MSUM: NEW on Thermo Scientific Orbitrap Fusion Lumos Tribrid MS

Importance of the Topic

An emerging generation of mass spectrometers combines high acquisition speed, real-time intelligent peak detection, ultra-high resolving power and novel fragmentation techniques to address the growing complexity of proteomics, biopharma and metabolomics workflows. Deeper precursor coverage, improved sequence characterization and precise isotopic discrimination enable more confident identifications, quantitation of subtle modifications and streamlined top-down and bottom-up analyses in life science research.

Objectives and Study Overview

The application note describes the integration and performance evaluation of three major innovations on the Thermo Scientific™ Orbitrap Fusion™ Lumos™ MS platform introduced in 2017:

• Advanced Peak Determination (APD) algorithm for enhanced precursor detection in data-dependent acquisition.
• 1M resolution Orbitrap module for baseline separation of near-isobaric species and improved quantitation in peptide mapping.
• UV photodissociation (UVPD) option for complementary fragmentation in top-down, middle-down and small molecule analyses.

Methodology and Instrumentation

The study employed a Thermo Scientific Orbitrap Fusion Lumos MS equipped with:

• The APD algorithm running in real time to identify monoisotopic peaks and charge states at greater depth in complex spectra.
• An ultra-high resolution 1,000,000-resolving-power Orbitrap analyzer module and matching C-trap assembly for field or factory upgrade.
• A class-1 UVPD laser source (213 nm, 2.5 kHz, >1.2 µJ/pulse) integrated into the dual-pressure linear ion trap, enabling UVPD MS/MS detection by ion trap or Orbitrap.

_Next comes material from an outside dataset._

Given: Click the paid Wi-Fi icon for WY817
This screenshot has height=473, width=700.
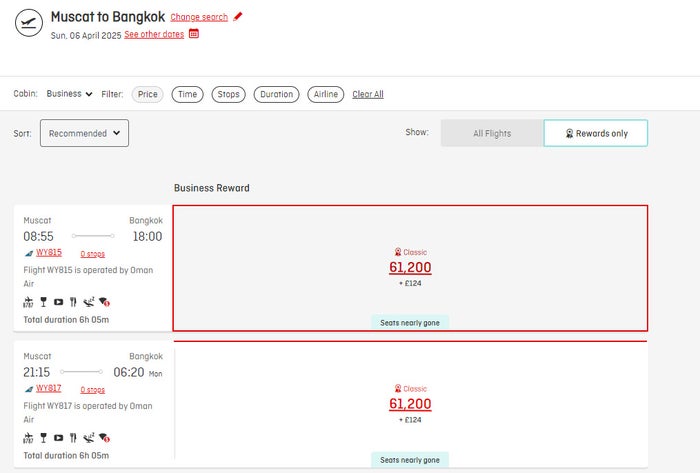Looking at the screenshot, I should (104, 438).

Main Results and Discussion

• APD increased the number of data-dependent MS/MS events by selecting more low-intensity precursors in HeLa tryptic digests, boosting unique peptide identifications by >25 % and protein identifications by >5 % in half the analysis time.
• On-the-fly charge assignment of unresolved intact proteins was demonstrated for carbonic anhydrase, enabling advanced top-down workflows in a single MS1 transient.
• The 1M resolution module resolved a 0.0095 Da mass difference between native and deamidated peptide GFYPSDIAVEWESNGQPENNYK at <1 ppm accuracy, enhancing extraction chromatograms and preventing quantitation bias from coeluting isotopes.
• UVPD provided distinct fragmentation channels in top-down analysis of intact Rituximab heavy chain, achieving 30 % sequence coverage in a single run versus 26 % by ETD HD, and 43 % when combined. In middle-down workflows it contributed 20 % unique sequence information and unambiguous glycosylation site localization.

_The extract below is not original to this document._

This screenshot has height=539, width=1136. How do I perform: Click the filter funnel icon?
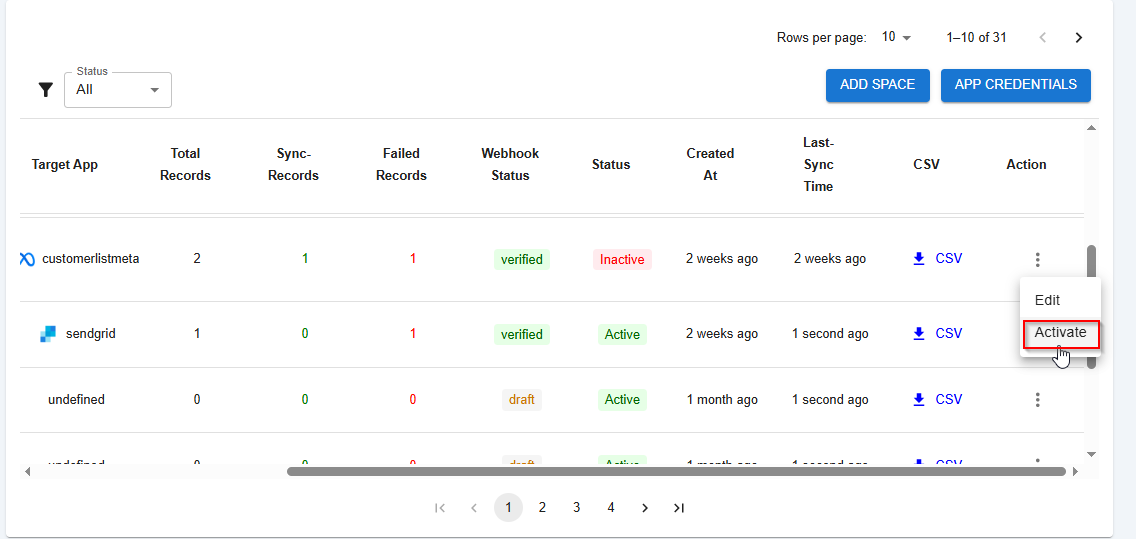(45, 90)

Benefits and Practical Applications

The combined capabilities allow laboratories to:

• Increase proteome and proteoform coverage with minimal runtime impact.
• Detect and quantify minute post-translational modifications and variant species in complex biopharma samples.
• Execute comprehensive top-down and middle-down protein characterization with complementary fragmentation modes.
• Resolve near-isobaric metabolites, lipids and peptides for accurate flux analysis and biomarker quantitation.

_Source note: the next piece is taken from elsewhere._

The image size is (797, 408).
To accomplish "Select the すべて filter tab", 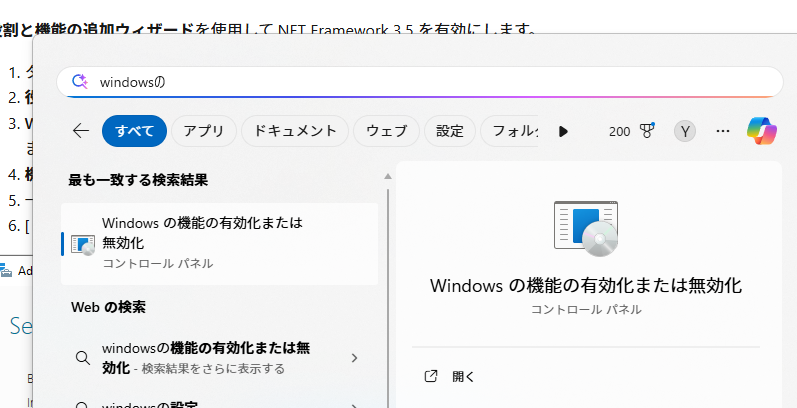I will (134, 131).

Future Trends and Potential Applications

Ongoing developments may include:

• Integration of machine-learning-driven acquisition methods building on APD for real-time decision making.
• Wider adoption of sub-ppm high-resolving-power modules in routine quality control of biotherapeutics.
• Expansion of UVPD-enabled workflows to lipidomics and small molecule structure elucidation in drug discovery.
• Hybrid fragmentation strategies coupling UVPD with electron-based dissociation for maximal sequence coverage.

Conclusion

The Orbitrap Fusion Lumos innovations introduced in 2017—APD, 1M resolution and UVPD—address key challenges in life science mass spectrometry by maximizing precursor detection, delivering ultra-high resolution separation and offering unique fragmentation chemistries. Together they facilitate deeper, faster and more reliable protein and small molecule analyses for fundamental research and biopharma quality control.